一人目が終わり、着物のお姉さんが舞台の座布団を交換している。
口をへの字にして肩を震わせていた夕理に、小都子はくすくすと言った。
「夕理ちゃん、別に笑いをこらえなくてもええんやで」
「い、いえっ。素直に笑おうとは思ってるんですがっ」
「リラックスリラックス。娯楽は気楽にね」
「は、はい……」
次こそ笑おうとした夕理だが、続いて話した若手の噺家はクスリともできなかった。
「やっぱりベテランとは上手さが違いますね」
「ま、まあまあ。みんなこうして成長していくんやで」
『色物』と呼ばれる落語以外の演芸は、今日は津軽三味線の演奏。
天之錦を思い出しながら、しばし耳を傾ける。
そうこうしている間にトリになり、話の枕は『言葉の移り変わり』という話題。
「この前見かけた女子高生、どうも東京の友達を案内しているようでして。
『今度マックに行こうじゃん』なんて言うてるんですわ。
最近の若い子は標準語なんやなあ、なんて思てましたら、友達と別れた途端にどこかへ電話をかけてはる。
『あーもしもし? 今度マクド行かへん?』」
あはははは、と観客は笑うが、リアル女子高生の二人は苦笑いである。
「使われなくなった言葉いうたら、『親にかごをかかせる』というのがございまして」
江戸時代に流行った歌舞伎が元ネタで、『親不孝者』という意味なのだそうだ。
ふうんと思いながら枕は終わり、本題の噺を笑って聞いていた小都子だが……
そのオチが、まさに『親にかごをかかせる』を使ったものだった。
(ああ、なるほど! これは事前に説明してもらわな分からへんわ)
(古典落語って、昔の人とは前提になる知識がちゃうから大変やなあ)
とはいえ話の上手さもあって、大いに納得して拍手を送った。
噺家さんたちに見送られながら外に出ると、夕理も興奮している。
「なかなか知的な体験でした!」
「ほんま、面白かったねぇ」
なんて充実したデートだろう。
二人きりの時間を満喫しながら、隣の天満宮で予選突破を祈る。
それに三年生たちの合格祈願を、小都子は心から、夕理は一応。
お昼の店に行くべく商店街に戻ると、小都子が思い出したように言った。
「そういえば、ここを真っすぐ行けば桜夜先輩のおうちなんやねぇ」
天神橋筋商店街。
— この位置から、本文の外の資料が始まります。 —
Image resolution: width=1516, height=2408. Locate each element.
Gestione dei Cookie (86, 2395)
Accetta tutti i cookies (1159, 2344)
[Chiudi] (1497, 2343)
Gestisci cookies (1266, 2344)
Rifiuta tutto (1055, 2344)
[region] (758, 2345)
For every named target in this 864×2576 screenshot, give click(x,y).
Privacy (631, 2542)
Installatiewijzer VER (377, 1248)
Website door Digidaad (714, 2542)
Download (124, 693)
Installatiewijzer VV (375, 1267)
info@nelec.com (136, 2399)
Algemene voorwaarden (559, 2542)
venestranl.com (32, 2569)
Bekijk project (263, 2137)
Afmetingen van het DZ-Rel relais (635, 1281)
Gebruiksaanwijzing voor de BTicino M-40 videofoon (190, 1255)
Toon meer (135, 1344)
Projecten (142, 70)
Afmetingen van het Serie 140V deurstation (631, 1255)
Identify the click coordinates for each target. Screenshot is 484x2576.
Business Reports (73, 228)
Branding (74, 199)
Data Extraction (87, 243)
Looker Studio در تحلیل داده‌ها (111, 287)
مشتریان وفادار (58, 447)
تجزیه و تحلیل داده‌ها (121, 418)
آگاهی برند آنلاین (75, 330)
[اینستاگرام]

ここは天二こと天神橋筋二丁目。
桜夜と姫水が歩いたのはこの北の天四から天六である。
夕理はむっとして眉をひそめる。
「こんな素敵な日に、あんな先輩なんか気にしなくていいと思います。
というか、小都子先輩はあの人のどこがいいのか大いに疑問です」
「うーん、やっぱり見ていて楽しいからかなぁ。
余計な気苦労を抱えるたびに、私もあんな風にアホになれたらって思うで」
「嫌ですよアホの小都子先輩なんて!」
話しながらランチに向かう二人は知る由もなかった。
その桜夜が、今まさに何を考えているかなんて。